Clinical impact of KIR haplotypes in 10/10 HLA-matched unrelated donor-recipient pairs undergoing allogeneic hematopoietic stem cell transplantation.

To evaluate the impact of killer immunoglobulin-like receptor (KIR) genotyping in allogeneic hematopoietic stem cell transplantation for myeloid disorders at our institution, retrospective KIR genotyping was performed on 77 patients and their 10/10 matched unrelated donors. In a multivariate model including donor age, HLA-DPB1 permissiveness, and presence of donor KIR B/x, an association with overall survival was observed ( p  = .047). Within the model, increasing donor age increased risk (RR 1.03 [1.00-1.06]/year, p  = .046), while donor KIR and HLA-DPB1 permissiveness were not associated with risk (RR 0.51 [0.26-1.03] and RR 0.68 [0.34-1.36]).

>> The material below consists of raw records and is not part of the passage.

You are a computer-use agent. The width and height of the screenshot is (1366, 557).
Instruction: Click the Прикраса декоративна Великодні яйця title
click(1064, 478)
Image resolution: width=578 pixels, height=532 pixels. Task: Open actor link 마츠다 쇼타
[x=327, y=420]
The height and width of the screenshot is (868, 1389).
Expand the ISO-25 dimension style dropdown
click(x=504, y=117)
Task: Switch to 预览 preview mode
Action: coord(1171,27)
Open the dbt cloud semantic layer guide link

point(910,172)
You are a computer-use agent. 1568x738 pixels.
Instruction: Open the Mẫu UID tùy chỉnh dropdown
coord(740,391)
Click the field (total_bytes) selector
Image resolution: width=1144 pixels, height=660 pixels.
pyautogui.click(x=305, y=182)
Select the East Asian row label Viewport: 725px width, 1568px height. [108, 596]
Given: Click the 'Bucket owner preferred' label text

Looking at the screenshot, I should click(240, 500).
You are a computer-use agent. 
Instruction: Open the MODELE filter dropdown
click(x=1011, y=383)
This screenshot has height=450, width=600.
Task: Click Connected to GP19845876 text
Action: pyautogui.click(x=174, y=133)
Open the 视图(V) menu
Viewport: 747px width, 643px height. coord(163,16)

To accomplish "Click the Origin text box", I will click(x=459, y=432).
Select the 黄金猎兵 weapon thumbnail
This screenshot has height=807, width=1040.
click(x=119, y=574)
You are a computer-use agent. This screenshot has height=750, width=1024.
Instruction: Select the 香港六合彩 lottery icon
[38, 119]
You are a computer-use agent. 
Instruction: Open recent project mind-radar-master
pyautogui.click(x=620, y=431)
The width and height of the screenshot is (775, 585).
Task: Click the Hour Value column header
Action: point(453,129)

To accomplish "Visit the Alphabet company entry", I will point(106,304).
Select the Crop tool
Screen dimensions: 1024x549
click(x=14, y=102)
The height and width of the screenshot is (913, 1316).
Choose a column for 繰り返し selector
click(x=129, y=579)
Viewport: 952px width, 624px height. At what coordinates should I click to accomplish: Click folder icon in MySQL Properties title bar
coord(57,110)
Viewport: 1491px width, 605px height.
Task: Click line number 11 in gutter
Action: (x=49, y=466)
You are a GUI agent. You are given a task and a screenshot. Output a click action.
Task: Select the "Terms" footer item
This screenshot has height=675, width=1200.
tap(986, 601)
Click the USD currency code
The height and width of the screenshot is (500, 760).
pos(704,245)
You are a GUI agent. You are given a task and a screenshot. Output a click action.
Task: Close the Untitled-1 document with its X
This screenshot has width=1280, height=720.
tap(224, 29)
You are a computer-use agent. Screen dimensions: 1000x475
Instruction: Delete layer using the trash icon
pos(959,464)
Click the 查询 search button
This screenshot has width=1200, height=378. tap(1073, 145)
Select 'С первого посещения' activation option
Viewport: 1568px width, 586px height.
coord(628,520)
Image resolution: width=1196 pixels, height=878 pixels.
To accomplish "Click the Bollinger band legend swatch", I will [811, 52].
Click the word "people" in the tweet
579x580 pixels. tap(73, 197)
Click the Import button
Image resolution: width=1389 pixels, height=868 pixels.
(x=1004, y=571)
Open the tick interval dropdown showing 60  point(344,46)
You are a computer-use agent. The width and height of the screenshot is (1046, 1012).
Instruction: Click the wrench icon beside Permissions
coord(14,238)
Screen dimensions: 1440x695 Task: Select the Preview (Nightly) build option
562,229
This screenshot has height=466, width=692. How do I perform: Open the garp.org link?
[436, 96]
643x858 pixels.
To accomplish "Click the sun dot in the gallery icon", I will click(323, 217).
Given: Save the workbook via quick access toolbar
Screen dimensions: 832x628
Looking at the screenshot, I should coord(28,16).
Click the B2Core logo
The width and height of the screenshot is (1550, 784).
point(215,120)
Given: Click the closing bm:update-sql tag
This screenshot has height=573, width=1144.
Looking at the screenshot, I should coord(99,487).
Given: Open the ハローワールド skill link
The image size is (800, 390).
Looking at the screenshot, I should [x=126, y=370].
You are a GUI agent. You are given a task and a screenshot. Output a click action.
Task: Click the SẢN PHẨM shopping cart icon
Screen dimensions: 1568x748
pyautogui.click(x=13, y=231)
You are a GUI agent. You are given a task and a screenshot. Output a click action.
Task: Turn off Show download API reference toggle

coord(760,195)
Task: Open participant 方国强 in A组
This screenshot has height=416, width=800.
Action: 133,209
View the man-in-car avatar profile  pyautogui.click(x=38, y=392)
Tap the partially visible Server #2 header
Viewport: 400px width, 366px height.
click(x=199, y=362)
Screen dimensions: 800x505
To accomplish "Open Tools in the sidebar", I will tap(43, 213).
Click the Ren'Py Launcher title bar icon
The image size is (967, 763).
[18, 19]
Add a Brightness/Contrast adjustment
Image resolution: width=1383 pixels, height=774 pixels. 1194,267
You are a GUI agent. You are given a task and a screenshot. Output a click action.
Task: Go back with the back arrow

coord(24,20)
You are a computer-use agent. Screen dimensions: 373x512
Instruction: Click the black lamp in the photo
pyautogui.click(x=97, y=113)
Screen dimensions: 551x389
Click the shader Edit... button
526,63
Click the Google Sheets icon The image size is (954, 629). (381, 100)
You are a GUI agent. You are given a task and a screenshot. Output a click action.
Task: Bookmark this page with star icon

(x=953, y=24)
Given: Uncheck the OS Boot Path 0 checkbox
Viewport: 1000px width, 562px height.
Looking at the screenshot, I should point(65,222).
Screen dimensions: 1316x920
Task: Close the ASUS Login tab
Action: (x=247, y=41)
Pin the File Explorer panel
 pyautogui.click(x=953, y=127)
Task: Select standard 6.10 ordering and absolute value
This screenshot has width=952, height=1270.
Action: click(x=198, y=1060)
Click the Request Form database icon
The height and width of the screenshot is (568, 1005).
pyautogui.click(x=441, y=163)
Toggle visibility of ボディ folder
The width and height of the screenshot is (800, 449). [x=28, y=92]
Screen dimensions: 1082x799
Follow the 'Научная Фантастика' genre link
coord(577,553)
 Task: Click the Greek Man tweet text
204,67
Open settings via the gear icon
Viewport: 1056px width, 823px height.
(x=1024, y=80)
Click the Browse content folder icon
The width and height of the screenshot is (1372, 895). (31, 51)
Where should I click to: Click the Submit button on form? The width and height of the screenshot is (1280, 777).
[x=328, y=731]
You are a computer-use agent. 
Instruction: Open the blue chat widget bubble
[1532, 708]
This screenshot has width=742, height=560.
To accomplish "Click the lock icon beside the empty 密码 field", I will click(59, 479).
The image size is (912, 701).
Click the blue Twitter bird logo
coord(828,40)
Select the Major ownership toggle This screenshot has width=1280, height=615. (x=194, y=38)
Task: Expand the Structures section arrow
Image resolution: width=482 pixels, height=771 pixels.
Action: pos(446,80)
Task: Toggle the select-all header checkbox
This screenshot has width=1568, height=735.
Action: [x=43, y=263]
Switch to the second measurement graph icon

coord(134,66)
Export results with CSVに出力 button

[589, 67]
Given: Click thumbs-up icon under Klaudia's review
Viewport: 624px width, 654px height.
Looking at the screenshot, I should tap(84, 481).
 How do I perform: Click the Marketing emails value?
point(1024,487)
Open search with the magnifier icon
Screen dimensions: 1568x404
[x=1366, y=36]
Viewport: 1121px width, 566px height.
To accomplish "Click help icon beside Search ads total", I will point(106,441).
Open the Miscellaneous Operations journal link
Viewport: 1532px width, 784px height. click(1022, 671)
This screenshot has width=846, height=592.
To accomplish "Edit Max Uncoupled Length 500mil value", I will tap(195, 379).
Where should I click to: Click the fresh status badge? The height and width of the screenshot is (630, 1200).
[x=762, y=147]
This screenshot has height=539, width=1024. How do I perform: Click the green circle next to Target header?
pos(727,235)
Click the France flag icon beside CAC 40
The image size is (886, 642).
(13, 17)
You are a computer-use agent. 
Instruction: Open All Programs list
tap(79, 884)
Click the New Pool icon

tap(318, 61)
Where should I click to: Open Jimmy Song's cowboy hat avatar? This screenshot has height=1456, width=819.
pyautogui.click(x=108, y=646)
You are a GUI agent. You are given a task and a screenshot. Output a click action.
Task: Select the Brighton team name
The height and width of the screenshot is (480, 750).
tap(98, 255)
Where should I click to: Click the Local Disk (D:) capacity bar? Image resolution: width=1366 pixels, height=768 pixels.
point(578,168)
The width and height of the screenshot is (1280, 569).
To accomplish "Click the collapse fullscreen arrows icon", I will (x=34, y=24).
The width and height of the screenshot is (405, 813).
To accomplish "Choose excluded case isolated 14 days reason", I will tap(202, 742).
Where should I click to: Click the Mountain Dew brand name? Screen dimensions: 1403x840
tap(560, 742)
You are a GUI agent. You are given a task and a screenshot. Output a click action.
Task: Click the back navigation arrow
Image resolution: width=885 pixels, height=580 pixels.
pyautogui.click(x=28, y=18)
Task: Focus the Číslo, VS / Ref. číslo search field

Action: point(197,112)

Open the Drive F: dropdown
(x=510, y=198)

Grouping recipients by conditioning regimen or limiting the analysis to recipients of peripheral blood stem cells, no association between donor KIR and survival or relapse was identified. No significant associations were observed between overall survival, relapse, grade III-IV acute, or chronic graft versus host disease and presence of KIR B (B/x), quantity of donor KIR B haplotype motifs, or centromeric KIR type (all p  > .05).